The company has been developing IW-6463 is a soluble guanylate cyclase (sGC) stimulator aimed at treating people with central nervous system (CNS) disorders. 24 patients were enrolled in the crossover study during which they were treated with IW-6463 for 15 days. Researchers observed that patients treated with a single daily oral dose of the pipeline therapy showed signs of blood-brain-barrier penetration. The latter represents desirable engagement and exposure levels within the targets set by the researchers.
The study findings indicate favorable results
The study subjects treated with the developmental drug demonstrated notable improvements in objective performance, as well as neurophysiological measures. They are the same measures that have previously been linked to age-related neurodegenerative diseases and cognitive decline. IW-6463’s safety profile also indicates that the treatment was well-tolerated and safe.

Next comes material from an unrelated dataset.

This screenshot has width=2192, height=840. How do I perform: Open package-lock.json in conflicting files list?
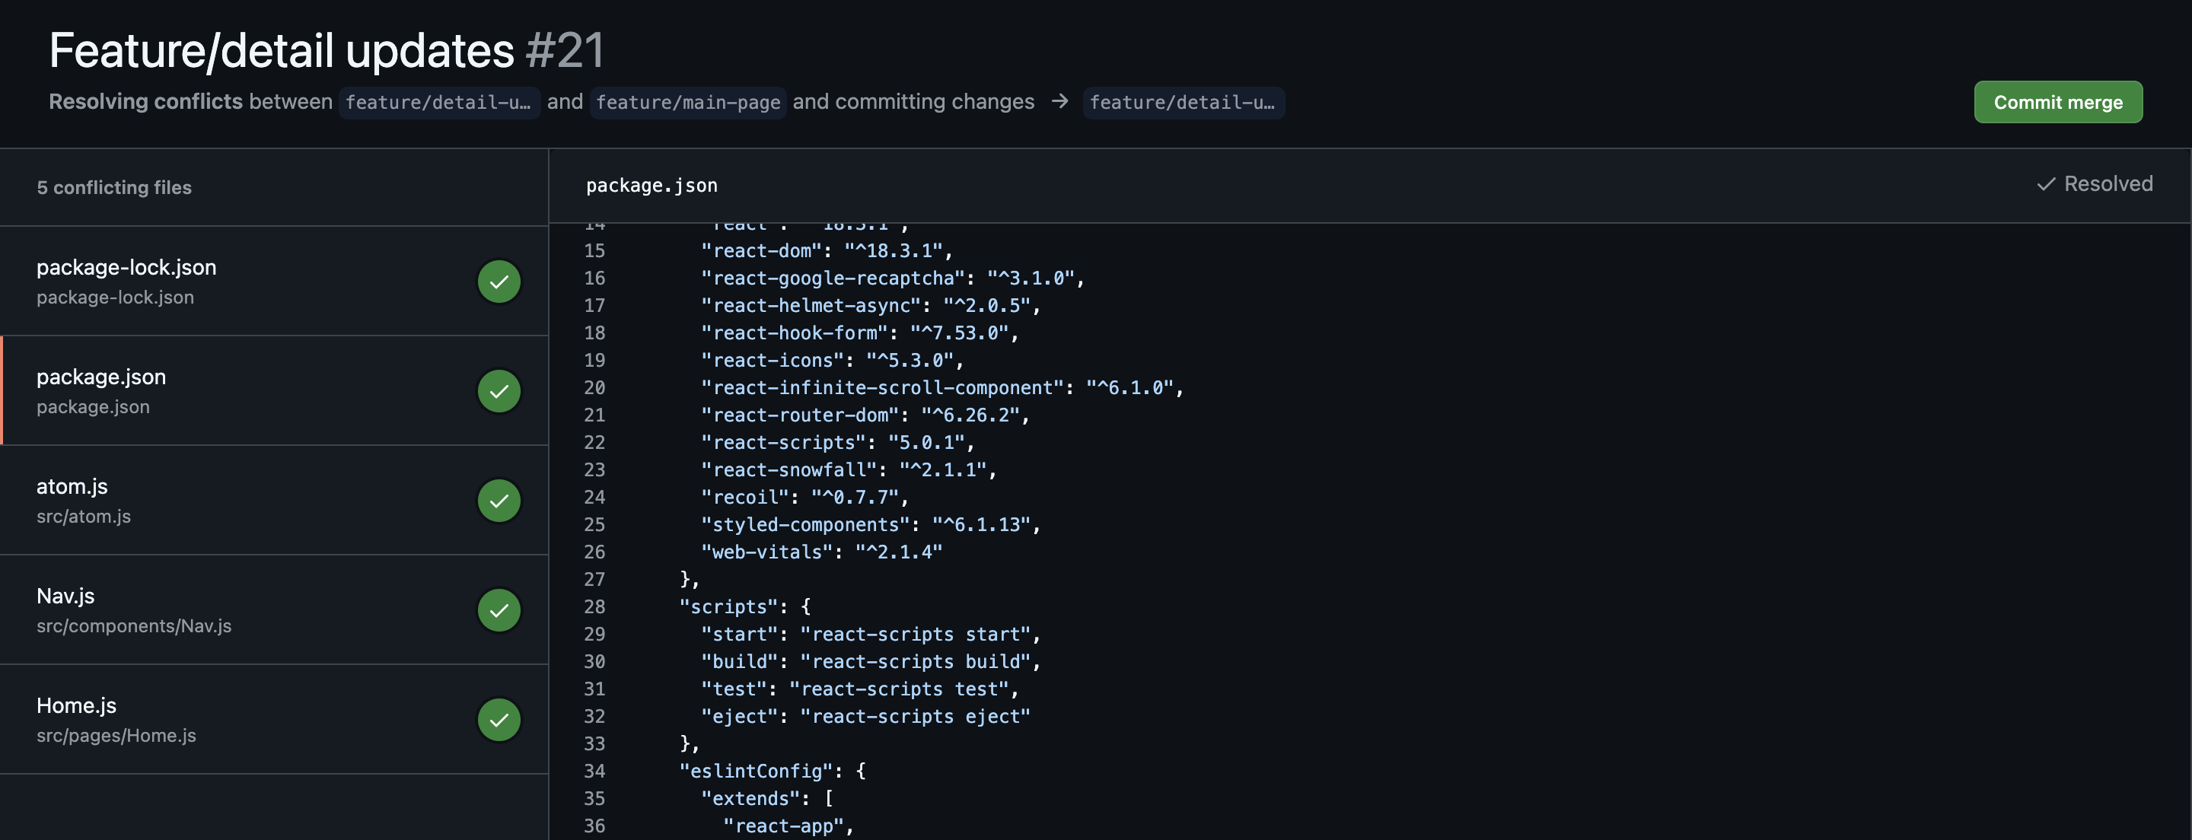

“These data show that IW-6463 has a positive effect on brain neurophysiology that has been associated with age-related cognitive decline and neurodegenerative diseases,” Cyclerion’s Chief Medical Officer, Dr. Chris Wright affirmed in a statement.
Dr. Wright also added that the results highlight nitric oxide’s important role as a neurotransmitter that can deliver significant therapeutic advantages that largely remain untapped. The Chief Medical Officer revealed that the company plans to start enrolling patients onto the MELAS study before the end of 2020. The study will ride on previous data collected from translational pharmacology study which will also play a role in the design of the MELAS study.
What does Cyclerion intend to do after the MELAS study?
The data that will be collected from the two studies will act as a template on which Cyclerion will explore IW-6463’s ability to provide therapeutic relief against a variety of CNS diseases. So far the results from the phase 1 translational pharmacology study have been rapid, consistent, and robust. This provides a strong basis for pushing forward with advanced studies and also more trust in the mechanism that the drug uses to provide the therapeutic needs presented by CNS diseases.